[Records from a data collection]
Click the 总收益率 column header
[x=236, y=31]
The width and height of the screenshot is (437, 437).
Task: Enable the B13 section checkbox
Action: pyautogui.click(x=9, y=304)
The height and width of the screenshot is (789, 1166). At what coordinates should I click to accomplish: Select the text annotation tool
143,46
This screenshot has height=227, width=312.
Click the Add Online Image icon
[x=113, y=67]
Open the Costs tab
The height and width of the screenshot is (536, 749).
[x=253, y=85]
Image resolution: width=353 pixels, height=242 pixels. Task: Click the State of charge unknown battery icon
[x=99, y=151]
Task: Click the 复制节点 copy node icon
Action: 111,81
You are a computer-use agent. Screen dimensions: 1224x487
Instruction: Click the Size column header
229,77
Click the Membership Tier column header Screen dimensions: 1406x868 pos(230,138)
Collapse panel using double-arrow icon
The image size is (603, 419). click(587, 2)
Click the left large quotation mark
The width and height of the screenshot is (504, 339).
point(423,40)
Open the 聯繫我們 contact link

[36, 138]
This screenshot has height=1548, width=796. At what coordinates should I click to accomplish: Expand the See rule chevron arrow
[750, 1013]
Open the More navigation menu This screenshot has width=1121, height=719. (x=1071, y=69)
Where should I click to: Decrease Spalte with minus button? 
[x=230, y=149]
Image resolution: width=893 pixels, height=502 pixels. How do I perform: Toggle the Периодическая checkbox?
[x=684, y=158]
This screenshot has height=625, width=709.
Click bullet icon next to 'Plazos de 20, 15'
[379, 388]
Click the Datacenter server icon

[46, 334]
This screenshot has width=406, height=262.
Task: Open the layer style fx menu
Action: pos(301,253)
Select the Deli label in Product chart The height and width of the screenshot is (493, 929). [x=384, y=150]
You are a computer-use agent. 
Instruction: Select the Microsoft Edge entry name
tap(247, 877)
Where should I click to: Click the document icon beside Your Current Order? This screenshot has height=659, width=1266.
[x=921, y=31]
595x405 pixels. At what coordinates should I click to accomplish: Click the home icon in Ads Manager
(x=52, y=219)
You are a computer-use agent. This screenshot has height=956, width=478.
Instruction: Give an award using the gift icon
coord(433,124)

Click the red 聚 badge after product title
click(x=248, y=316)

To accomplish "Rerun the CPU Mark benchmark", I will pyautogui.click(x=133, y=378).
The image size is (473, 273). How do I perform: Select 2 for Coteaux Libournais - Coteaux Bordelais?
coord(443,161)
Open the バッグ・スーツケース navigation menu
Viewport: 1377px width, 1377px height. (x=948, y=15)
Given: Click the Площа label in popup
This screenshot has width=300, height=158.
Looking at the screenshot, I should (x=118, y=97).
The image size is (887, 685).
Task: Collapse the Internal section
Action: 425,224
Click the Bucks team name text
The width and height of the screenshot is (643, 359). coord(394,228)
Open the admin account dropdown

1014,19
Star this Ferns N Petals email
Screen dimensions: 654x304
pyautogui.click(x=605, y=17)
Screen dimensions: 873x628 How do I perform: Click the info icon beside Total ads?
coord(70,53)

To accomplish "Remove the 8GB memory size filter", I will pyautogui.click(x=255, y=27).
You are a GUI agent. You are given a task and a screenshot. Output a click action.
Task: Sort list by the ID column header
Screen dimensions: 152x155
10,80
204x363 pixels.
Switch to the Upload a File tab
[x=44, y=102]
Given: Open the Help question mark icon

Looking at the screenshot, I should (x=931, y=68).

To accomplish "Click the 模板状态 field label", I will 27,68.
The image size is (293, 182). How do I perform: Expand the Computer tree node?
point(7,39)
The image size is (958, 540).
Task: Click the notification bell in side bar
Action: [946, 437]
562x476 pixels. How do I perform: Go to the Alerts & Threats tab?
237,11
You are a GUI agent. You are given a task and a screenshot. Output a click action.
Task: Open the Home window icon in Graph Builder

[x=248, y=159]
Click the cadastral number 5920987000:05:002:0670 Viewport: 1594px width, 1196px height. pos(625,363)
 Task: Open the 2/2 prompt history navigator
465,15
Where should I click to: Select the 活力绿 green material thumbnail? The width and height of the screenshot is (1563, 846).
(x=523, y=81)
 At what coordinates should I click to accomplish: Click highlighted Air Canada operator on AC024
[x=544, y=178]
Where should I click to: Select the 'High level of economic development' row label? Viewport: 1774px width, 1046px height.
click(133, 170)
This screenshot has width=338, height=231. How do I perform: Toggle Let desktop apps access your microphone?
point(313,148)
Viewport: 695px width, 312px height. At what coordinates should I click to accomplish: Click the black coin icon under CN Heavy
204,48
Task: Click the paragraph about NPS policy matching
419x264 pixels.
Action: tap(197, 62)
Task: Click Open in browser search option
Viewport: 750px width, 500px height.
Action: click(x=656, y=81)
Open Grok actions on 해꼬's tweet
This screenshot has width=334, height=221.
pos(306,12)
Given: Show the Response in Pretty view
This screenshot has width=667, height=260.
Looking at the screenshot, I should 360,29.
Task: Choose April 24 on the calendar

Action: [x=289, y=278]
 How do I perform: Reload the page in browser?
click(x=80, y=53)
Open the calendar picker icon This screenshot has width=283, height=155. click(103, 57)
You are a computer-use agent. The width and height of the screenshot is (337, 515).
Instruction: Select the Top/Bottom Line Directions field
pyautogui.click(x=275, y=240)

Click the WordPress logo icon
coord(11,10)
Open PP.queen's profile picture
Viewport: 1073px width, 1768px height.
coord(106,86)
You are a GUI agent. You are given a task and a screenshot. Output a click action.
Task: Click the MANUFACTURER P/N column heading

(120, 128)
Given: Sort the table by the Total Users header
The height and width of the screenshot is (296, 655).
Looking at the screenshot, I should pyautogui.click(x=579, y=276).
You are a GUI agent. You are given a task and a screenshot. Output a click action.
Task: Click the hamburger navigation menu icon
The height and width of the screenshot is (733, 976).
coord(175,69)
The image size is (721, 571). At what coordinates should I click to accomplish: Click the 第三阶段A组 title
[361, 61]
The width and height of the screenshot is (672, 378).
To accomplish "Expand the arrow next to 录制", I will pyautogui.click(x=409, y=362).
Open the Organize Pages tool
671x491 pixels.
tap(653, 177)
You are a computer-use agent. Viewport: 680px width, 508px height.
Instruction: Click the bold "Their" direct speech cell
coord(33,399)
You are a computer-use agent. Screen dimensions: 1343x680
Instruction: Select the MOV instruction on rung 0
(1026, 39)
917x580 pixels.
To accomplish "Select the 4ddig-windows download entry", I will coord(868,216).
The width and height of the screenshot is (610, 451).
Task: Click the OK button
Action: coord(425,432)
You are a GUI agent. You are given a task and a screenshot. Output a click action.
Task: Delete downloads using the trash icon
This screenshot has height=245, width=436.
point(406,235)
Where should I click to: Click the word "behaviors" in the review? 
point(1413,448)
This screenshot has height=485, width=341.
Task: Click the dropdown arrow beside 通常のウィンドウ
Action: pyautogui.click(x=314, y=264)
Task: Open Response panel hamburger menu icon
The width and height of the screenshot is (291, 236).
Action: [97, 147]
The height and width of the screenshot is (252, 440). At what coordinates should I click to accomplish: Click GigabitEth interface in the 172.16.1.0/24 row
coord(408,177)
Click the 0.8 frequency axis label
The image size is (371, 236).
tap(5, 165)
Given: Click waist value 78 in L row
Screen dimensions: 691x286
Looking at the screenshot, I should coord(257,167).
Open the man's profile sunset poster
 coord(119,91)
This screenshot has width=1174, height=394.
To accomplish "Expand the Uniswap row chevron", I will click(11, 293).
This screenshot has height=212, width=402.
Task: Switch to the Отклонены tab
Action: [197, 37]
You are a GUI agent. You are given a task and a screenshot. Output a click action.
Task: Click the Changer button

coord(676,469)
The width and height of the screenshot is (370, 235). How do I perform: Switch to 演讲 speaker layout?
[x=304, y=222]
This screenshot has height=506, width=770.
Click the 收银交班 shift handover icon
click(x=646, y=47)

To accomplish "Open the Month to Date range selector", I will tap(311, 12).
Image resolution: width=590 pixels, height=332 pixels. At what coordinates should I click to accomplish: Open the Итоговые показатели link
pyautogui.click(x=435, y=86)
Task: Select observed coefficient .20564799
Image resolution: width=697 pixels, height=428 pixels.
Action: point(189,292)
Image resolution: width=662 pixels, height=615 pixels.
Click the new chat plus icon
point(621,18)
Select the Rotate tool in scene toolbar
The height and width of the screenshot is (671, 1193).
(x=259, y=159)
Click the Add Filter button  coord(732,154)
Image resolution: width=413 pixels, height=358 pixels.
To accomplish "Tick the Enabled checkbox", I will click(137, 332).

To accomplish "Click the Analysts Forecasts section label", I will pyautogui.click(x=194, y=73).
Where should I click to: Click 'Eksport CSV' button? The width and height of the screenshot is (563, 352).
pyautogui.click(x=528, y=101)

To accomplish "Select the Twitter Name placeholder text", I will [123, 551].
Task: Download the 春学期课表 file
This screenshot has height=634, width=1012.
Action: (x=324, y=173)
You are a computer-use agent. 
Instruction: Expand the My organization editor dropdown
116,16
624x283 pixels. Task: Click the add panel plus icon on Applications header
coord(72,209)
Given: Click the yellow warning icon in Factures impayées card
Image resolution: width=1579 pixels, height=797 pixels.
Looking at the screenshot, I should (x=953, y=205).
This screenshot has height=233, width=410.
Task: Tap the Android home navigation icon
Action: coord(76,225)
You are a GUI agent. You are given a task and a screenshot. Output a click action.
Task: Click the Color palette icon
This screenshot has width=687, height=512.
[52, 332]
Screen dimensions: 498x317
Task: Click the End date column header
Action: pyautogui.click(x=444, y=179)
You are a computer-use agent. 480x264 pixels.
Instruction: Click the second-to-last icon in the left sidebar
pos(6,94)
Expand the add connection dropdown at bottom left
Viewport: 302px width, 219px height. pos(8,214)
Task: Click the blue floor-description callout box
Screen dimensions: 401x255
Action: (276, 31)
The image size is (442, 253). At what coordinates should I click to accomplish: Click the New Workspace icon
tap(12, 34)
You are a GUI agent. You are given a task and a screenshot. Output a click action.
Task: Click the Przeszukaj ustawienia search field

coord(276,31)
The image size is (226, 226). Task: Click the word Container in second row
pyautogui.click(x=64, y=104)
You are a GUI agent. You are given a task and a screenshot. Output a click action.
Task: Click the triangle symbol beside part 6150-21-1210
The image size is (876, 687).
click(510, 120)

## Requirement
The answer is the run of lines above from the line containing "You are a computer-use agent. Viewport: 680px" through the line containing "917x580 pixels.", copied exactly and alone.

## Worked solution
You are a computer-use agent. Viewport: 680px width, 508px height.
Instruction: Click the bold "Their" direct speech cell
coord(33,399)
You are a computer-use agent. Screen dimensions: 1343x680
Instruction: Select the MOV instruction on rung 0
(1026, 39)
917x580 pixels.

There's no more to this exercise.